Placental Abruption

Definition

Placental abruption is a condition in pregnancy in which the placenta prematurely separates from the uterine wall while the fetus is still in utero. While it is seen most often during the third trimester of pregnancy, especially during the labor process, the term can be applied from 20 weeks gestation through term. Severe bleeding, even hemorrhage, can result, putting both the mother and fetus at significant risk. It is also known as placenta abruptio and abruptio placentae.

Description

In most cases placental abruption occurs in a normally implanted placenta, one that is located high on the uterine wall. However, it can occur in tandem with placenta previa. In a normal vaginal delivery, the delivery of the placenta follows that of the neonate within about 30 minutes. Because the neonate has been born and is now breathing on his or her own, the separation of the placenta from the uterine wall causes no distress. In placental abruption, however, the premature separation of the placenta deprives the fetus of the oxygen, nutrients, and gas exchange taking place at the site of the separation. The cost to the fetus depends on the degree and size of the separation. The risk to the mother depends on the amount of blood lost, and the change in circulating blood volume and its accompanying decreased tissue perfusion.

Placental abruption occurs in about one in 120 deliveries. Severe abruption leading to fetal death occurs in about one in 420 deliveries. Cocaine use increases the risk of abruption by increasing vasoconstriction, and about 10% of mothers using cocaine in the third trimester succumb to placental abruption.

Causes and symptoms

The causes of abruption are not fully understood, but it appears that it may be the end result of a series of fetalmaternal vascular abnormalities. Impaired blood vessel integrity and suppressed immune function may lie at the core of the development of abruption. Some of the factors leading to placental abruption include:

  • Trauma. An abdominal blow, such as that incurred during an automobile accident, may cause abruption. Mothers experiencing a severe blow to the abdomen, with subsequent uterine contractions, should be monitored for about 24 hours, even in the absence of vaginal bleeding. This is because there could be a delay in symptoms. Observation of the mother should also include fetal monitoring to assure fetal well-being.
  • Maternal hypertension. Mothers who have either chronic high blood pressure or hypertension induced by pregnancy are at increased risk of abruption.
  • Maternal age. Placental abruption is seen more often in older women. However, it is unclear whether the advanced age or the increased likelihood of previous gestations is the primary factor.
  • Uterine and umbilical cord abnormalities, such as a short cord or a uterine myoma at the placental implantation site.
  • Placental abnormalities resulting in poor implantation.
  • Cigarette smoking. As the number of cigarettes per day increases, so does the risk of abruption. This higher risk may be because of the harmful effect of nicotine on blood vessel integrity.
  • Previous placental abruption. The risk of recurrence may be almost 17%.

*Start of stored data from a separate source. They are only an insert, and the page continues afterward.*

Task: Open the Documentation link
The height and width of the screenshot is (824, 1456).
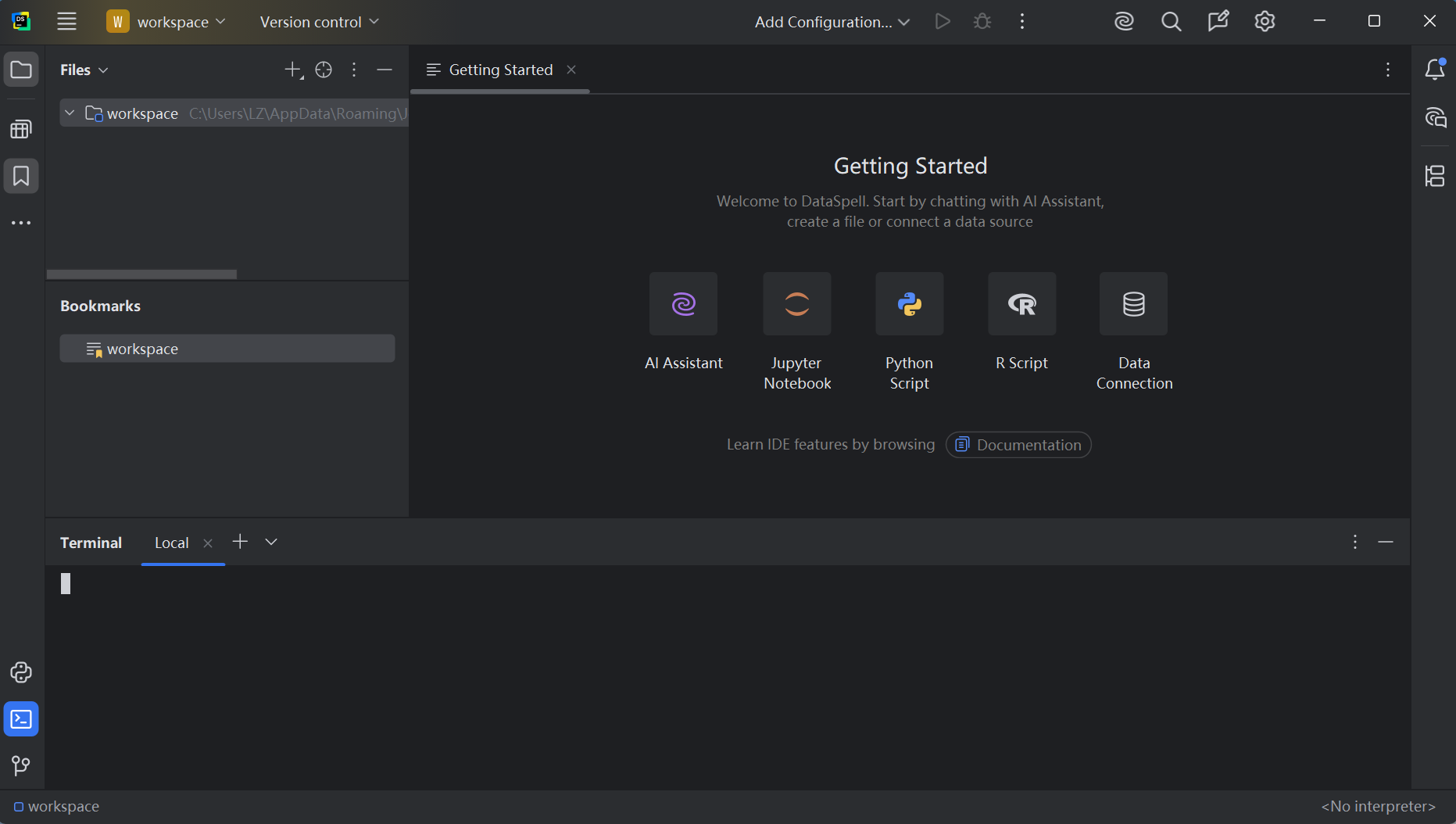Action: tap(1018, 445)
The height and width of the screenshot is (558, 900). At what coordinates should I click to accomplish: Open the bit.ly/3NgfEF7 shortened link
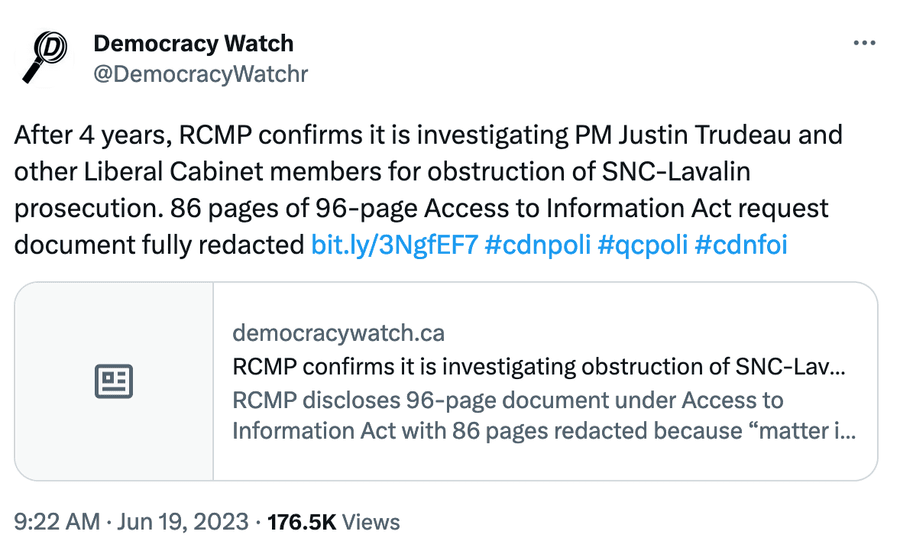pyautogui.click(x=394, y=244)
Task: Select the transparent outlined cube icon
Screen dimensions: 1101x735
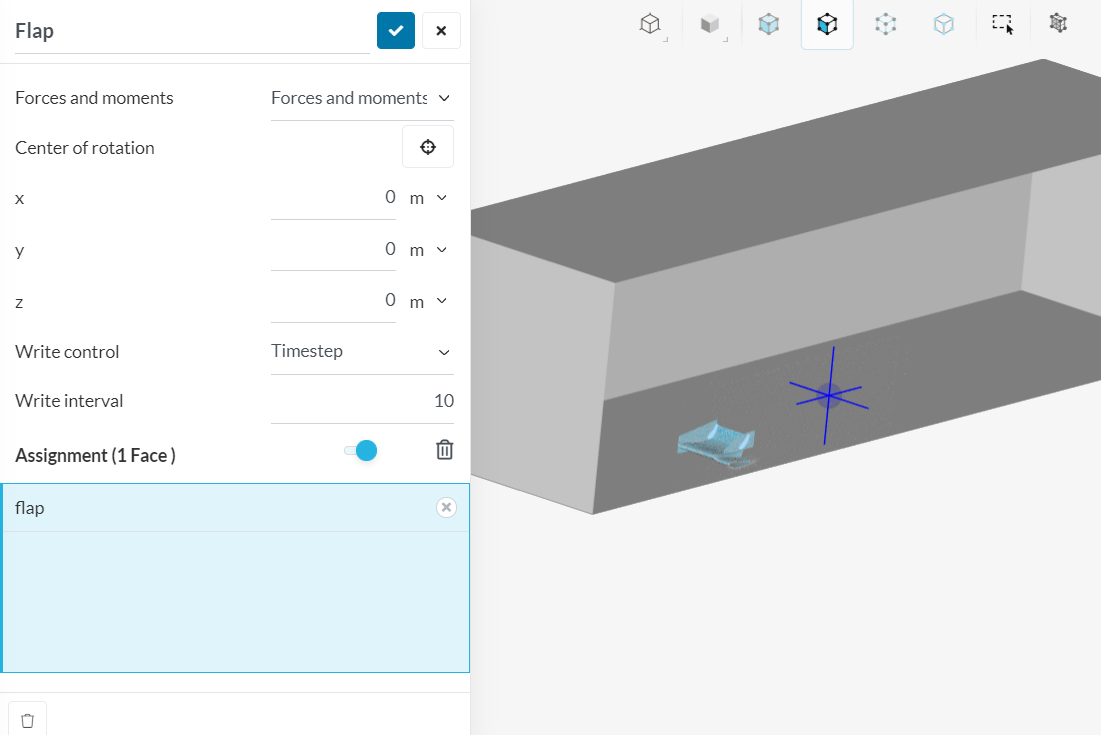Action: point(944,24)
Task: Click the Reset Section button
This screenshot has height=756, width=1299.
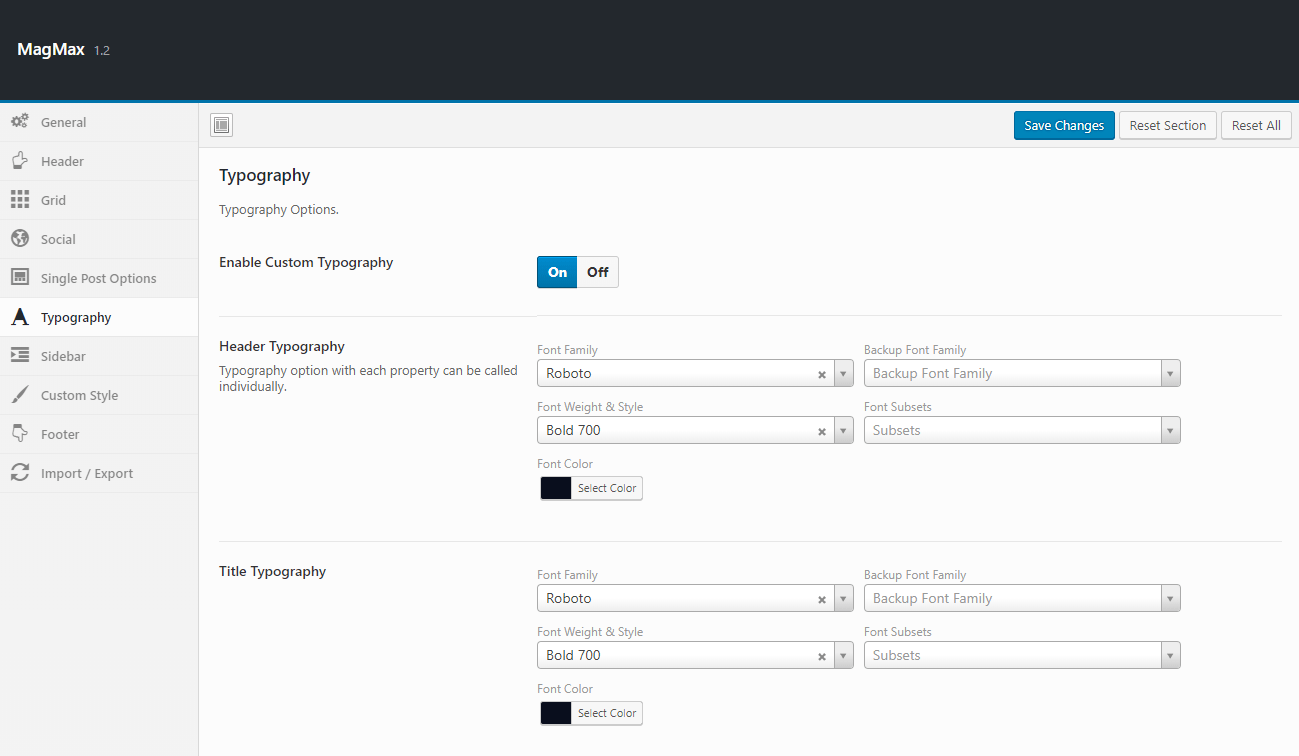Action: 1167,125

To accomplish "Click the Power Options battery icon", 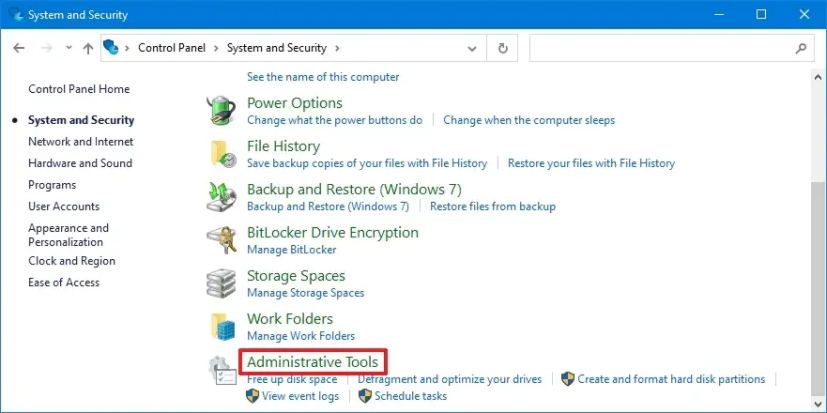I will coord(222,109).

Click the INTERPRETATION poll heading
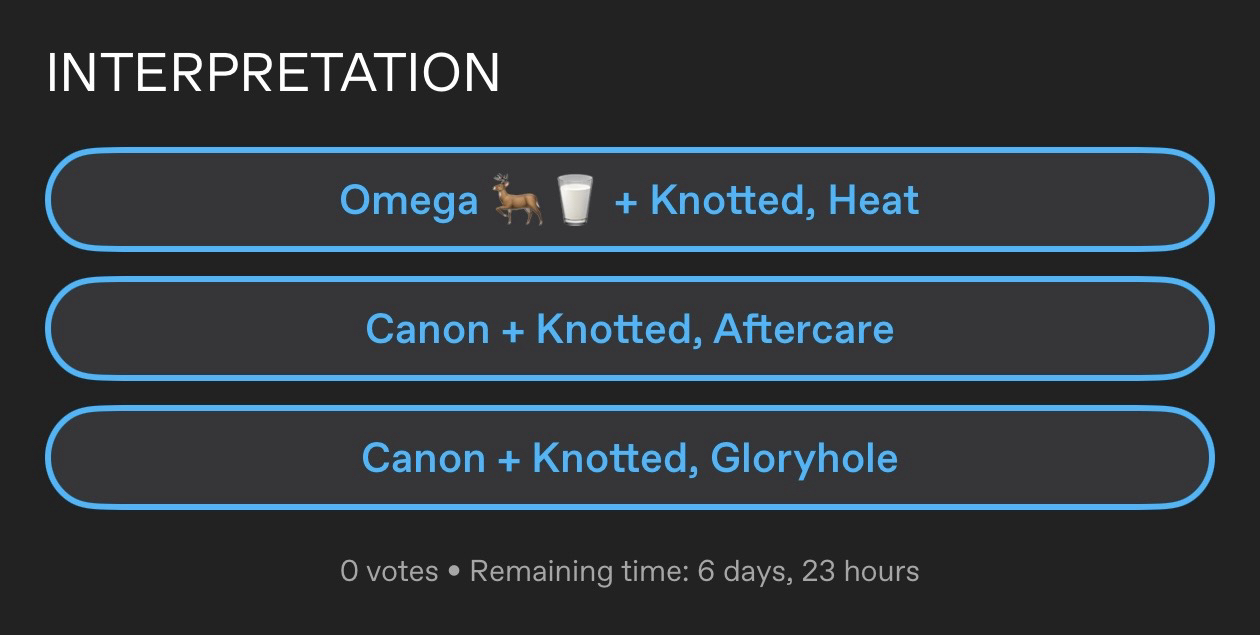click(x=273, y=73)
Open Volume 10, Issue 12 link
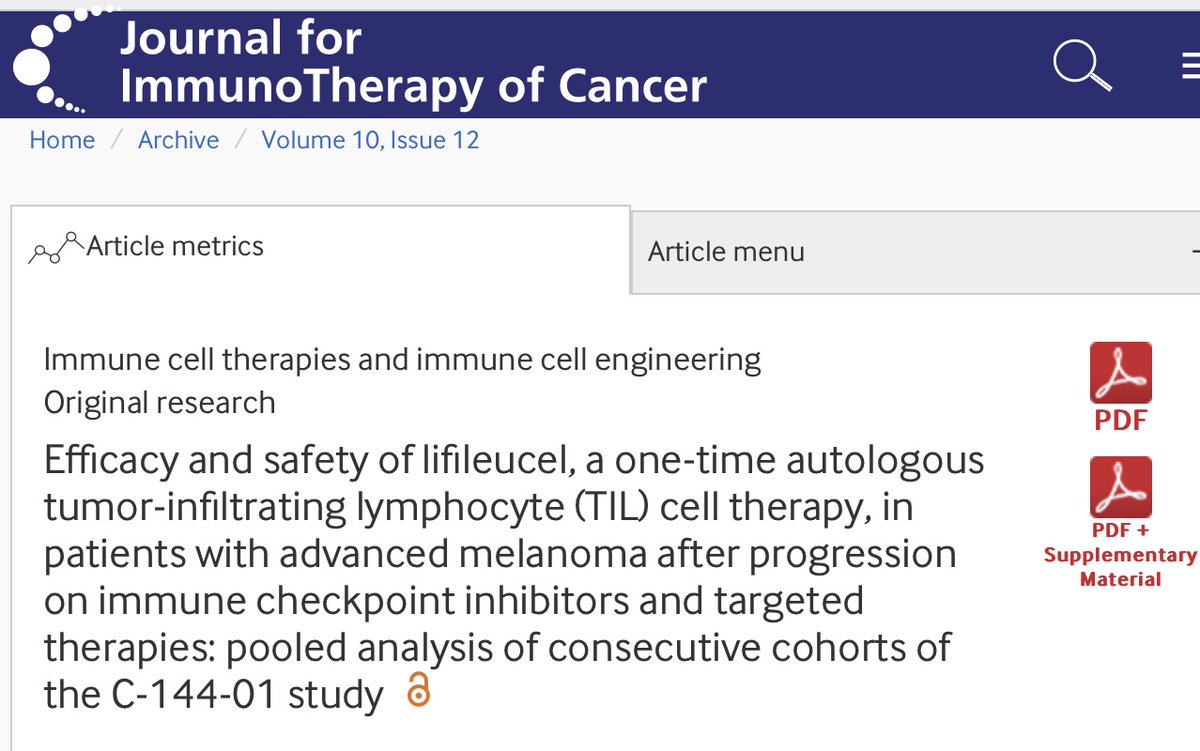The image size is (1200, 751). coord(370,140)
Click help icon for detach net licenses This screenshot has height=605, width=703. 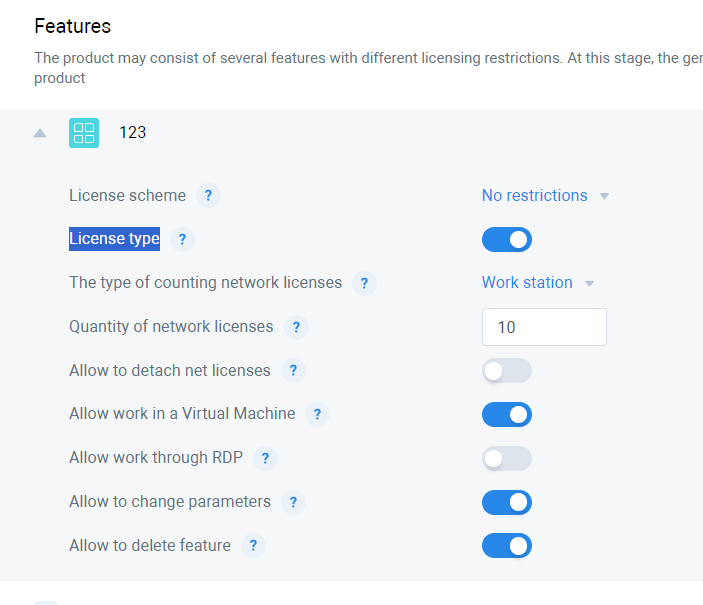point(293,371)
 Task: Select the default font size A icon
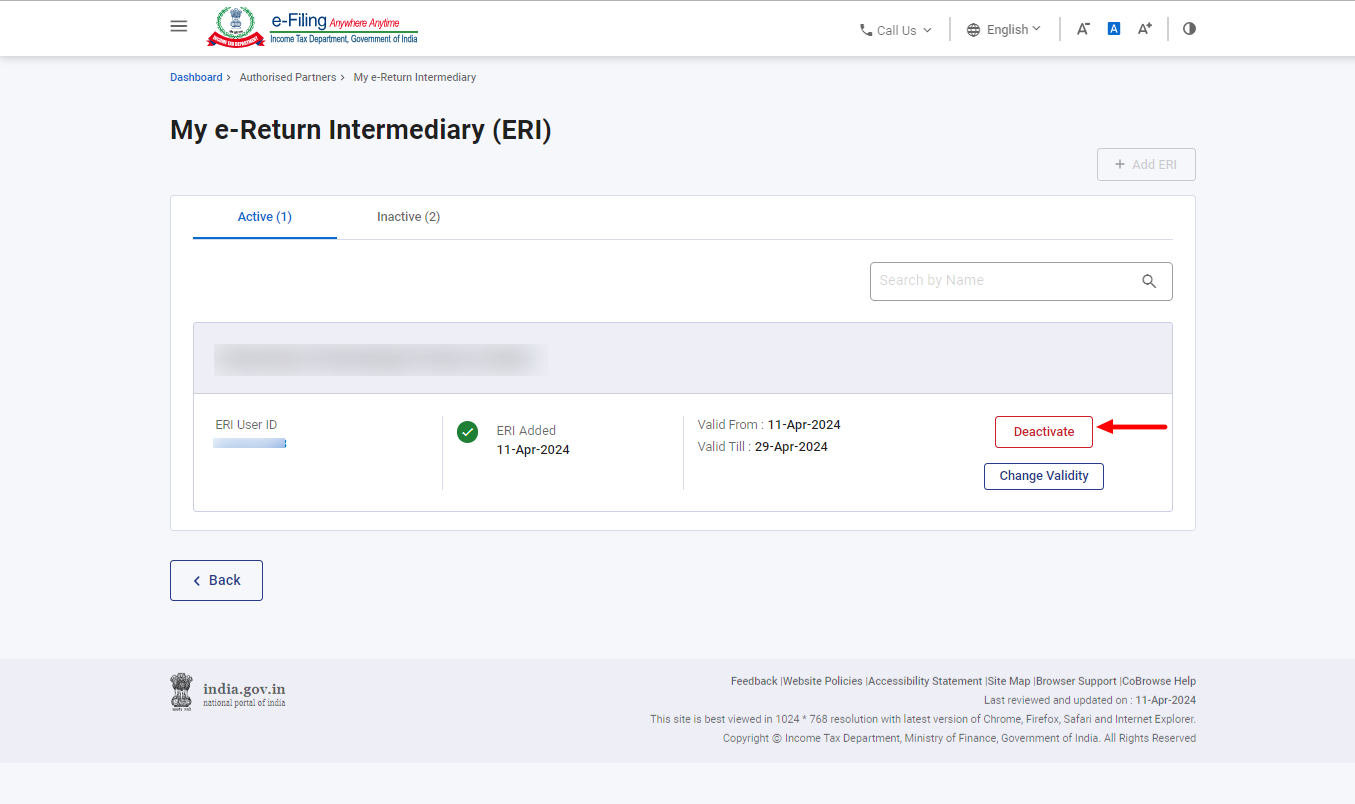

The classic symptoms of abruption include sharp abdominal pain, rigid abdomen, vaginal bleeding, uterine contractions, and uterine tenderness. However, these signs are not always present. About 10% of women may have no vaginal bleeding. This is because the blood is pooling behind the placenta that has detached in the center. If the abruption occurred in tandem with labor contraction, and if the abruption is mild or moderate, the pain of labor contractions may mask the underlying abdominal pain and uterine tenderness of the abruption. This variability of symptoms emphasizes the need for careful diagnosis.